··· DATA UNDER STUDY ···

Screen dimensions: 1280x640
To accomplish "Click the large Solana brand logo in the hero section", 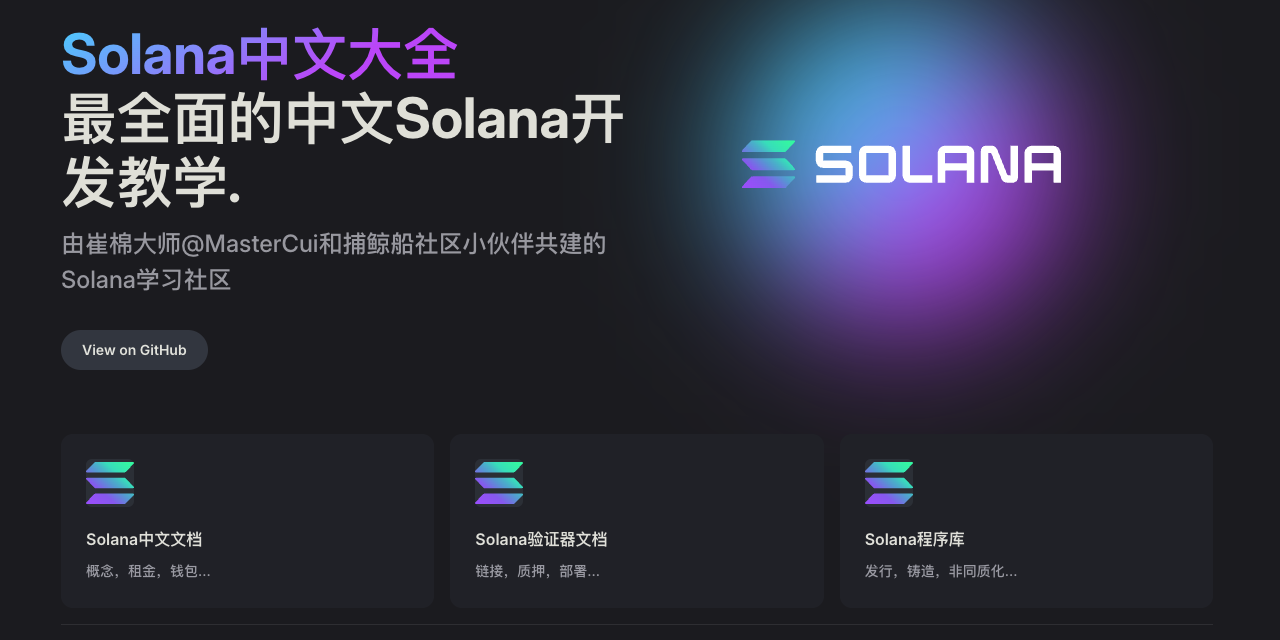I will pyautogui.click(x=900, y=163).
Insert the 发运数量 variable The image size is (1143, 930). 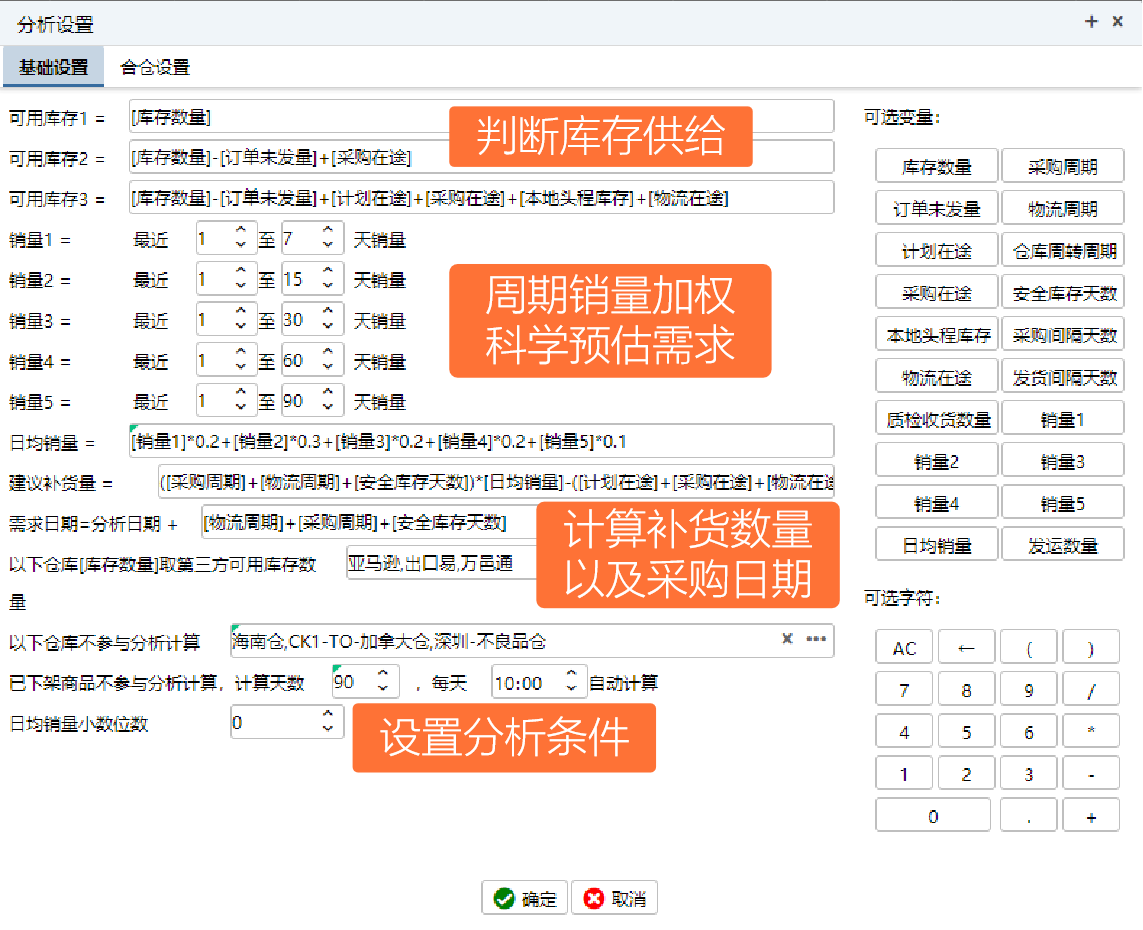pos(1063,543)
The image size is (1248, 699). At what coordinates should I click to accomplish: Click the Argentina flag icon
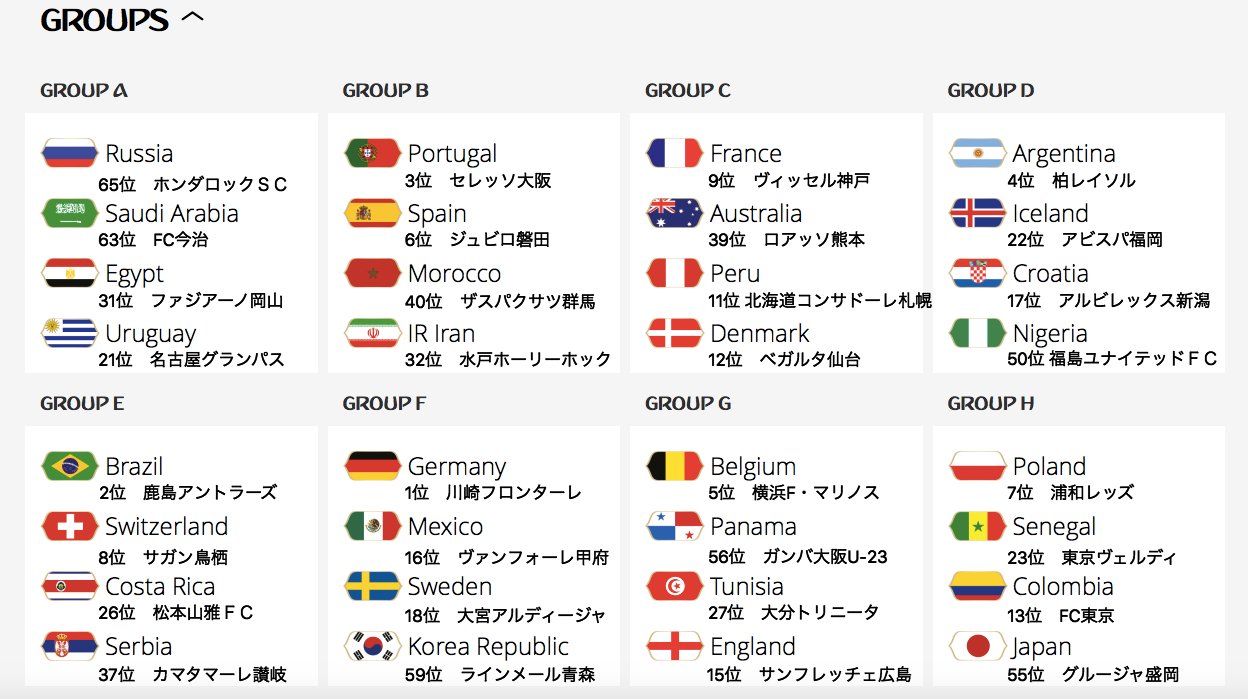tap(977, 153)
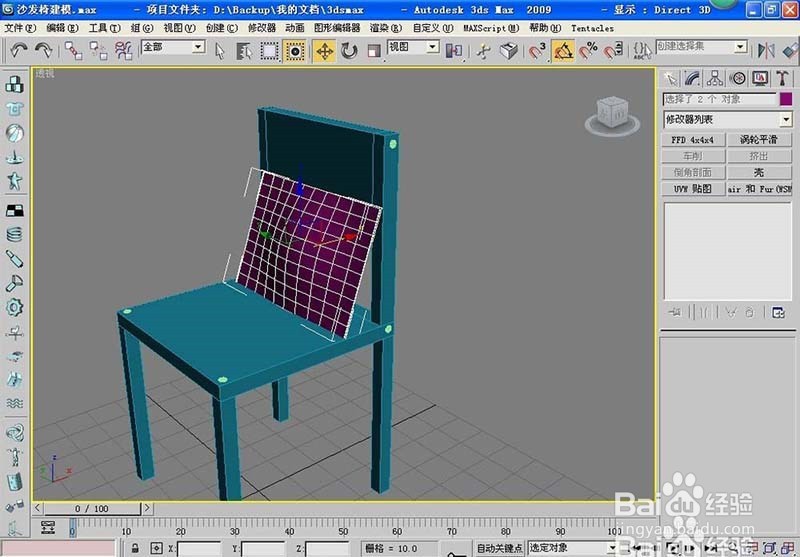Apply the FFD 4x4x4 modifier button
Screen dimensions: 800x557
point(693,140)
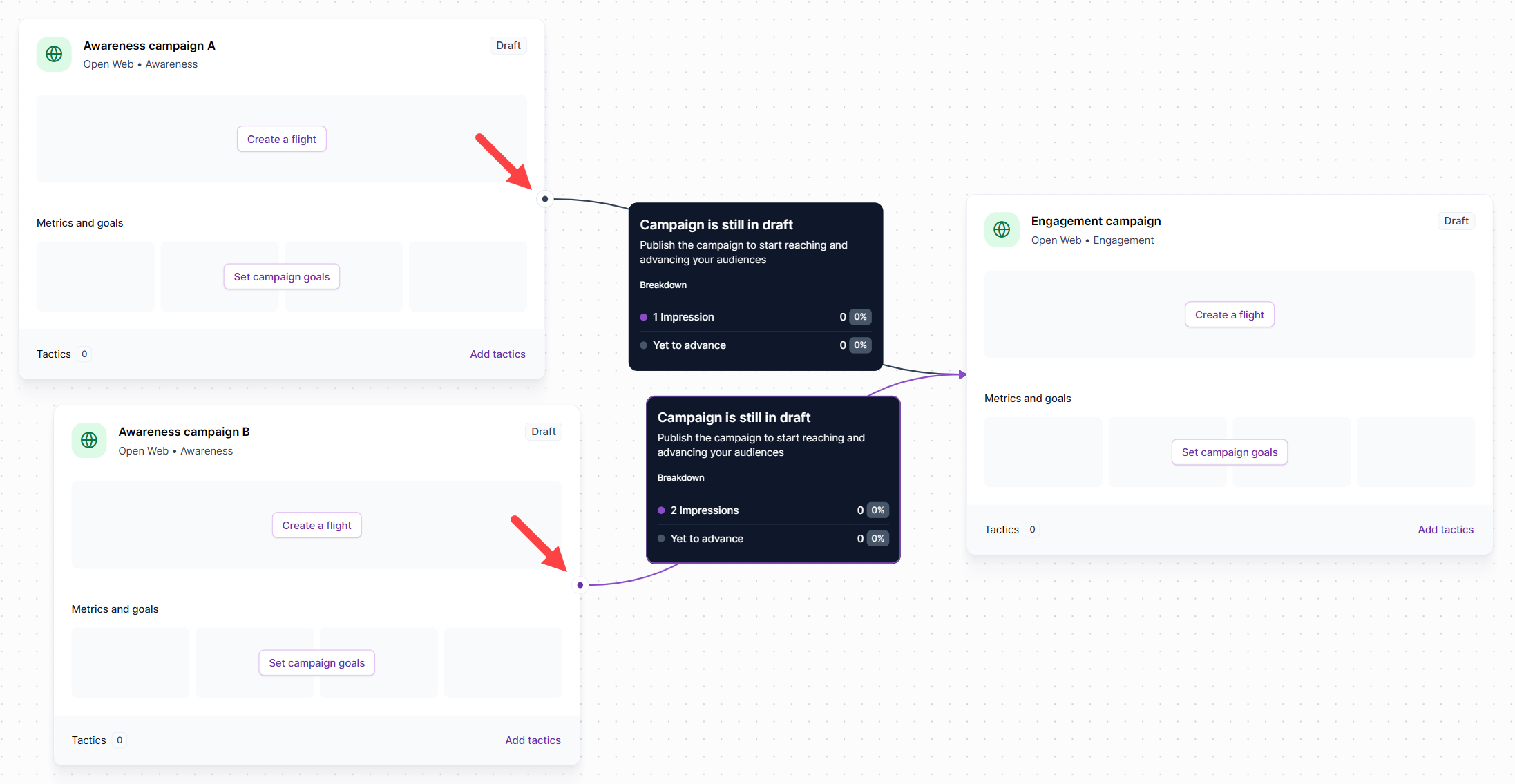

···

### WORK TASK
Starting with the line that contains "The image size is (1248, 699).", repeat each line exactly until the listing ends, including the last one. Leave pictures out.

### YOUR RESPONSE
The image size is (1248, 699). At what coordinates should I click to accomplish: Click the Argentina flag icon
tap(977, 153)
Apply the FFD 4x4x4 modifier button
Screen dimensions: 800x557
point(693,140)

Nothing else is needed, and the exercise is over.